The fields star_cpus and star_memory are optional and are used as the default cpus and memory for running STAR with your genome.

Outputs

The pipeline outputs a list of google bucket urls containing one gene-count matrix per sample. Each gene-count matrix file produced by Drop-seq tools has the suffix ‘dge.txt.gz’, matrices produced by dropEst have the extension .rds.

Building a Custom Genome

The tool dropseq_bundle can be used to build a custom genome. Please see the description of important inputs below.

Name Description
fasta_file Array of fasta files.
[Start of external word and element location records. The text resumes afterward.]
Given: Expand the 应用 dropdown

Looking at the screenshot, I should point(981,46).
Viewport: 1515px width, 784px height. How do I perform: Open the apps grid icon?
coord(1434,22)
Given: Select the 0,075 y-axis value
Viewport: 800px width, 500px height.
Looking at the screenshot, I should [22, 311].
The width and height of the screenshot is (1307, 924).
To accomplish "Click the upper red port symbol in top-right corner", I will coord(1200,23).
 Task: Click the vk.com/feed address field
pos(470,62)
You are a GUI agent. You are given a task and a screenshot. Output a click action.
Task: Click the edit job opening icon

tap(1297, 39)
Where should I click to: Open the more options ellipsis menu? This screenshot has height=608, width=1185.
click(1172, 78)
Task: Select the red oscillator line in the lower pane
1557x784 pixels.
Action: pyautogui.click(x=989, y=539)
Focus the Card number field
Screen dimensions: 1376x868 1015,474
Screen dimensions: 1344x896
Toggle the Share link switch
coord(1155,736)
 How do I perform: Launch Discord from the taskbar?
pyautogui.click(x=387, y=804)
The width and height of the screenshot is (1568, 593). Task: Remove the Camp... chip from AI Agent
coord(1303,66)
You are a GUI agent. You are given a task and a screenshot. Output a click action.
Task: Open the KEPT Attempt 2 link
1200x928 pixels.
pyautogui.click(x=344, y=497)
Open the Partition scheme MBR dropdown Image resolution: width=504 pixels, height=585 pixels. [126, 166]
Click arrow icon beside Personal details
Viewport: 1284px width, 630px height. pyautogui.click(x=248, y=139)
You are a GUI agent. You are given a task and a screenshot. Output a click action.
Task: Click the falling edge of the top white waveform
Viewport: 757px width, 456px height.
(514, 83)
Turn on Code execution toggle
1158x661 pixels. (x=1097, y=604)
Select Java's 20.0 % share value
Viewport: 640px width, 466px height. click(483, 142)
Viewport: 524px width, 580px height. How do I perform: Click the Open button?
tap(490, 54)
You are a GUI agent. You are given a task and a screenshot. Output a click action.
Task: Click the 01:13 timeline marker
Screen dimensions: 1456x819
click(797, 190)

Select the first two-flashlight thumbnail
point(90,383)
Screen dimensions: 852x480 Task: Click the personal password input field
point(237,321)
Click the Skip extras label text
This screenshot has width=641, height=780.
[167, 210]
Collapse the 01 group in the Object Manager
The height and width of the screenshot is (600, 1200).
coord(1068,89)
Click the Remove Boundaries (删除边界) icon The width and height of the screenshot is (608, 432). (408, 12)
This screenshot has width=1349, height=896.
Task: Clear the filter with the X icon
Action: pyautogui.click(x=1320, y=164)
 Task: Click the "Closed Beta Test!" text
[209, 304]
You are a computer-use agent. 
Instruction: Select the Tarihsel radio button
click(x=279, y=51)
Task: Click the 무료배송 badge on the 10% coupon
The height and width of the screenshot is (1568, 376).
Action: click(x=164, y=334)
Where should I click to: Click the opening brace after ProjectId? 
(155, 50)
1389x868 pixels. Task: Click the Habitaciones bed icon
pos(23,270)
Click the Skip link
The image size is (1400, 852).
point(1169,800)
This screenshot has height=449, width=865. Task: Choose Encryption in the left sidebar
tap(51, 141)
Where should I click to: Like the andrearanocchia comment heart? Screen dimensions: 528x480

If more than one species, fasta and gtf files must be in the same order.
gtf_file Array of gtf files. If more than one species, fasta and gtf files must be in the same order.
genomeSAindexNbases Length (bases) of the SA pre-indexing string. Typically between 10 and 15. Longer strings will use much more memory, but allow faster searches. For small genomes, must be scaled down to min(14, log2(GenomeLength)/2 - 1)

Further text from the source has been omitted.